In any geohash-5 cell, in any 1-hour window, if `k >= 10` distinct fresh pubkeys (created within the last 30 days) publish `kind:1` events sharing at least one `t` tag, the effective reputation multiplier for those events rises to `log(k)`. This is what prevents legitimate crowd events (a sudden protest, a city-wide outage) from being suppressed as suspected sybil activity.

## 9. Threat model

The protocol is designed to survive:

- **Hostile state actors** flooding with fake reports → defended by locality-weighting + burst-vs-flood distinction (§8.2).
- **Relay shutdown** → anyone may run a relay; clients SHOULD support multiple relays (v0.2 in the reference client).
- **Identity correlation** weaponizing the protocol against users → defended by no profile-server, free pseudonym creation (each user MAY hold many unlinked pubkeys).
- **Sybil farms** → defended by the cost of building locality over time (§8.1).
- **Coerced verification** (regime forces high-rep keys to mark protest reports `fake`) → mitigated by client-side scoring: any client MAY ignore specific pubkeys or relays it distrusts.
- **Compromised media hosts** → media is content-addressed; a swap-in is detected at hash check (§7).

## 10. Security and privacy notes

- A `["g", ...]` tag at precision 7 reveals the reporter's approximate location.

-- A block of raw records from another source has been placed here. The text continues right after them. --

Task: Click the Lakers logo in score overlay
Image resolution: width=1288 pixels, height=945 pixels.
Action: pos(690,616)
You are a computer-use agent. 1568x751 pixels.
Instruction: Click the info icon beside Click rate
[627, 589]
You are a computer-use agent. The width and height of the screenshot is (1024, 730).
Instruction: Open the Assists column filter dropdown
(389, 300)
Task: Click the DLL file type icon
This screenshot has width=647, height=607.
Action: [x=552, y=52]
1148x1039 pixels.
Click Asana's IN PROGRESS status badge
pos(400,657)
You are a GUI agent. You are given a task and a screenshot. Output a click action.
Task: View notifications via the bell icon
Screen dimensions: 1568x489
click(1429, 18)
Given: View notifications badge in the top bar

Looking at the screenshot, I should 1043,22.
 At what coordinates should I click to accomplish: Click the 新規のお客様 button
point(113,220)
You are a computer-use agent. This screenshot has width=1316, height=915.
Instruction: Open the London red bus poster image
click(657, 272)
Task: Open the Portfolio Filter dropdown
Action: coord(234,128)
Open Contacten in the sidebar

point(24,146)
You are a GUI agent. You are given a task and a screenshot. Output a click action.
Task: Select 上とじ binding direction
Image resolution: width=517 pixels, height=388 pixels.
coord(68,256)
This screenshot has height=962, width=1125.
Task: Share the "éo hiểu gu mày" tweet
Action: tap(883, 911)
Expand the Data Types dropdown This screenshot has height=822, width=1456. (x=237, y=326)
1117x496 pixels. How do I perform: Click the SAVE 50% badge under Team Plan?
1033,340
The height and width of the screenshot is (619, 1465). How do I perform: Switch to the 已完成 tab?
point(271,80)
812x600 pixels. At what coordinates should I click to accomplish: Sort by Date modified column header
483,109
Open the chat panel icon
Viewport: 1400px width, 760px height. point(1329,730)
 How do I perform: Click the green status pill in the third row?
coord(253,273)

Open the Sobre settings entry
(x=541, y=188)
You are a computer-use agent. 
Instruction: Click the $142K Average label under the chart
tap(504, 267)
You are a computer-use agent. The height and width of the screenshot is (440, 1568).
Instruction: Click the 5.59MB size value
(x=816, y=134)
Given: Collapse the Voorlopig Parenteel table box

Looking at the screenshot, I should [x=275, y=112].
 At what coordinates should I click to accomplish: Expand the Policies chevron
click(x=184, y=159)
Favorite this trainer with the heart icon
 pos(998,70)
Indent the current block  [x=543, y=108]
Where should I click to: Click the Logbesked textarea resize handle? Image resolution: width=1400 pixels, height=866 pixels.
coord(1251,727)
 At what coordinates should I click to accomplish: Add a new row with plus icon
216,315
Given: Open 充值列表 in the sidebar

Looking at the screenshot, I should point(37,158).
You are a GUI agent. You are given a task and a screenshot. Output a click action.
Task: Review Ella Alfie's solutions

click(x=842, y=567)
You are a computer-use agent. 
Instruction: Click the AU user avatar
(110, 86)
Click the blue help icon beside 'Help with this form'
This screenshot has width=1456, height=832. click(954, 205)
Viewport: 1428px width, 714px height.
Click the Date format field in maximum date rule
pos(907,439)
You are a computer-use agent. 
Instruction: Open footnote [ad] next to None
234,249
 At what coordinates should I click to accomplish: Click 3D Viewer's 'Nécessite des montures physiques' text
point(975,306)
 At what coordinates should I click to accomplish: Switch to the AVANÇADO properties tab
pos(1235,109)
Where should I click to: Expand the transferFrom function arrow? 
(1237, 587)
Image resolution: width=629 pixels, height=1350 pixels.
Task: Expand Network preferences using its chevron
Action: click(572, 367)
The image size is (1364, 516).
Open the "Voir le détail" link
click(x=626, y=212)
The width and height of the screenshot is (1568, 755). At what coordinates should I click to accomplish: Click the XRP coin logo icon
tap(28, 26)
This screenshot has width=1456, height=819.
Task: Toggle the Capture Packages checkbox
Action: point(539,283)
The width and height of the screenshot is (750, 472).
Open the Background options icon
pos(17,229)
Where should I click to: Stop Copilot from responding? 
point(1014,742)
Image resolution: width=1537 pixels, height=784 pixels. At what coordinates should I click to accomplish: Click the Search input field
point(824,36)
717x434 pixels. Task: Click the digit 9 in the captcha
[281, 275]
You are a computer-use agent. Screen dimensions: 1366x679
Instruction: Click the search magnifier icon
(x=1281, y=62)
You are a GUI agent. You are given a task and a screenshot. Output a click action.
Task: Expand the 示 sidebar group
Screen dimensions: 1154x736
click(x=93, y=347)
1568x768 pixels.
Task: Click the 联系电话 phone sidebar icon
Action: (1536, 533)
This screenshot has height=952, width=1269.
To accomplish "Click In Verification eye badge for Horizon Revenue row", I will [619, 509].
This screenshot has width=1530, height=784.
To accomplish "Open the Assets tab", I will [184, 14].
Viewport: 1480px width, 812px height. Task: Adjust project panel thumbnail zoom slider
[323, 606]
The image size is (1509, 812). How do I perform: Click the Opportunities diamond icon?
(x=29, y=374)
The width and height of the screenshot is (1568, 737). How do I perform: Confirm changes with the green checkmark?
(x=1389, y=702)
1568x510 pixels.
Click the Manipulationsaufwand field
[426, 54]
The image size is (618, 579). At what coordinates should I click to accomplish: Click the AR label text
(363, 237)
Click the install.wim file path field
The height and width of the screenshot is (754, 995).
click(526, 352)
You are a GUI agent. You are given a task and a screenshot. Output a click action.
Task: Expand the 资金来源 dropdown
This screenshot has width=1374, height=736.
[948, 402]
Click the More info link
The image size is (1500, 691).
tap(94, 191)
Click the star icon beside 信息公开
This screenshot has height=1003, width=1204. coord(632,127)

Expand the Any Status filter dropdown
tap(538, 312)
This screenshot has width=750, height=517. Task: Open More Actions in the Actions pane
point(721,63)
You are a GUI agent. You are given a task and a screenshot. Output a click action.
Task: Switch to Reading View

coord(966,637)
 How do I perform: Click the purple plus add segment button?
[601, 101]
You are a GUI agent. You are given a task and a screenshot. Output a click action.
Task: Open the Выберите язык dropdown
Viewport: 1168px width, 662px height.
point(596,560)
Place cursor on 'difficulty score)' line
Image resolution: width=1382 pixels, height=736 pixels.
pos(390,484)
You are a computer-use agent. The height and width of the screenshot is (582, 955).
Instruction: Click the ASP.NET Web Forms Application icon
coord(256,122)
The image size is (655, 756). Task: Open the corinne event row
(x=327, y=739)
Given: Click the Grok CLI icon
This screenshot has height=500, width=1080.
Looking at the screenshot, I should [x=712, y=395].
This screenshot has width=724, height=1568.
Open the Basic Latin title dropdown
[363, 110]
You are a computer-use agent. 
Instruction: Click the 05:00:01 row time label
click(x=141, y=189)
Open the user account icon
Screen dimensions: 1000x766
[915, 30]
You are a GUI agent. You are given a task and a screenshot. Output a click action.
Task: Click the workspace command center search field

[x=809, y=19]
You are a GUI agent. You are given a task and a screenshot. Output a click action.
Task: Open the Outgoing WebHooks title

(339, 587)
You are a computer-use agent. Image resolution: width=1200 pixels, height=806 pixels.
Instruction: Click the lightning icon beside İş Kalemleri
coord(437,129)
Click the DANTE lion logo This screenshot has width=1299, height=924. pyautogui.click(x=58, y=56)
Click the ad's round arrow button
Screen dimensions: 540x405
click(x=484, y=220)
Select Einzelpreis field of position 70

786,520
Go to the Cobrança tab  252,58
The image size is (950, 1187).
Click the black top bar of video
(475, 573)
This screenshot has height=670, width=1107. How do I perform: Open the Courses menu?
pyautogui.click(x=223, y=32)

Reporters in sensitive contexts SHOULD use lower precision (5 ≈ 5 km, 4 ≈ 40 km).
- A pubkey reused across many reports is a long-term pseudonym. Clients SHOULD make it easy to generate new pubkeys for distinct contexts (routine vs. sensitive).
- Media metadata (EXIF GPS, device identifiers) MUST be stripped by the client before publishing.
- Timestamps are author-asserted. The 900s future / 86400s past tolerance (§3.1) bounds clock skew without enabling backdating attacks.

## 11. Forward compatibility

- New `kind` values are allocated by adding an entry here; existing implementations ignore kinds they don't recognize.
- New tag names are added without a version bump; existing implementations preserve them round-trip.
- A new wire-protocol verb is a breaking change and bumps the major version.

## 12. Conformance levels

| Level | Requirements |
|---|---|
| **L1 Relay** | §3, §5, §6 supported. Verifies signatures, indexes single-letter tags, serves filter queries. |
| **L1 Client** | §3, §5 supported. Generates ed25519 keypairs, signs and publishes `kind:1` events with `g` and `t` tags, subscribes and renders incoming events, signs `kind:2` verifications. |
| **L2 Client** | L1 + computes reputation per §8. |
| **L3 Client** | L2 + media handling per §7, burst tolerance per §8.2. |

The v0.1 reference relay is L1. The v0.1 reference client is L3.